La mujer sale de su casa y se dirige al ascensor. Se suele mirar en el espejo siempre que coge el ascensor, pero ésta vez le da la espalda. No quiere ver su rostro. Viste elegantemente, como si asistiese a algún evento importante. Su apariencia y gestos de tranquilidad no consiguen disimular su nerviosismo. Sus ojos la delatan, y su piel ha perdido todo color, está pálida. Sus cejas y cabello negro contrastan con la blancura de su tez.
¿Qué le turba? Posiblemente la carta que ha recibido esta mañana por debajo de la puerta que contenía un breve mensaje: “Ha llegado tu hora. Ponte en paz con Dios. Hoy a las 5:30. Ya sabes dónde”. Nada más leerlo, ha reconocido el remitente. Es él, sin duda. La misma caligrafía de siempre, esos trazos puntiagudos y firmes con tinta china azul. A pesar de haber vivido diez años fingiendo, autoengañándose, diciendo que ya estaba a salvo, que no había peligro, en el fondo de su alma encerraba la certeza, el temor, de que éste momento llegaría. No va a oponer ningún tipo de resistencia. Al fin y al cabo, a todo el mundo le llega su hora, por mucho que huyamos de ello. Se dirige a su destino como cordero al matadero para ser degollado.
Sale a la calle. No hace frío, pero el cielo se ha vuelto de un color gris muy oscuro y amenaza tormenta. La mujer se dirige al metro y compra un único billete, sólo de ida. Mira su reloj, que marca las cinco. Tiene tiempo. El vagón está lleno de gente, pero encuentra un sitio. Va pasando la mirada por la gente. Nunca había sentido ésta sensación: es como si todo el mundo supiese a donde va, qué va a suceder. La mujer se incomoda ante las miradas de la gente. Es como si pudiesen ver en lo profundo de su corazón y sacasen a relucir el miedo que intenta ocultar. Le tiemblan las manos y empieza a sudar.
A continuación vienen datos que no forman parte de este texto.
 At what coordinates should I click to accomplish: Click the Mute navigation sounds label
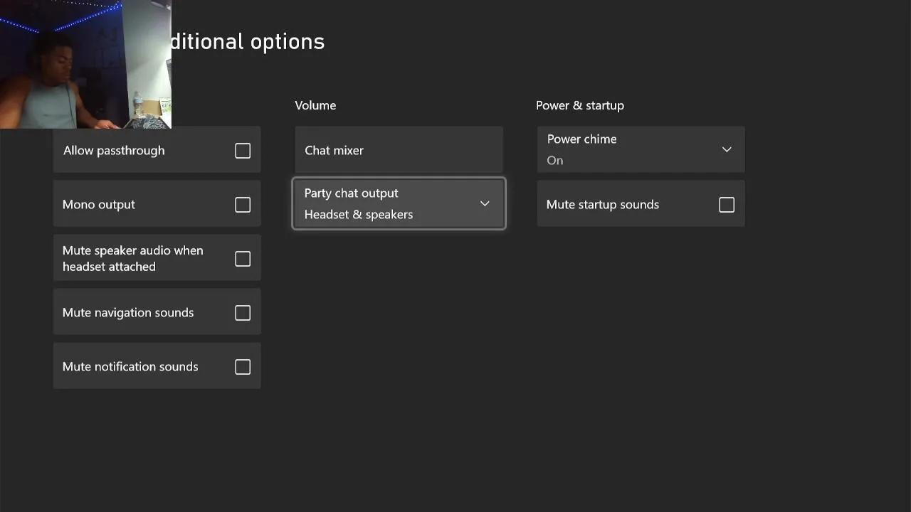coord(128,313)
Es un sudor frío. Ya no aguanta más, se asfixia ante esas miradas inquisitoriales. Se baja una parada antes y decide ir caminando el tramo que resta.
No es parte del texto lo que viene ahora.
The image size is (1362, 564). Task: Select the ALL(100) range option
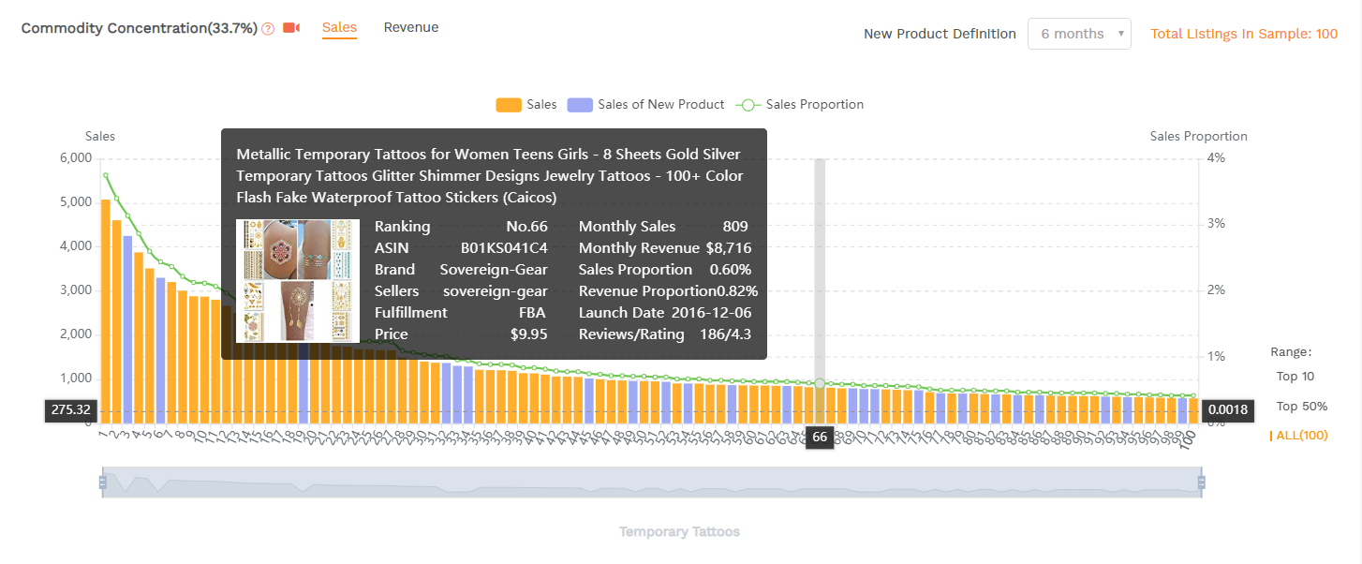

Curiosamente, el cielo ha despejado un poco. Ya más sosegada, empieza a caminar por el bulevar. Agacha la cabeza para evitar mirar a la gente, por lo que sólo ve la acera y las sombras de los árboles. Camina a paso ligero, agarrando con fuerza el bolso, donde lleva la carta .La gente se aparta a su paso. Cinco minutos antes de la hora indicada, llega al lugar. Debajo de un puente, al lado del río, donde nadie pueda verlos.
Al poco de esperar, la figura de un hombre encorvado y vestido de gris aparece a unos cien metros de donde está la mujer. Es él. La mujer respira hondo y alza la vista. Ha salido el sol. Siente el calor de los rayos en su piel. Al fin y al cabo, tampoco es mal día para morir.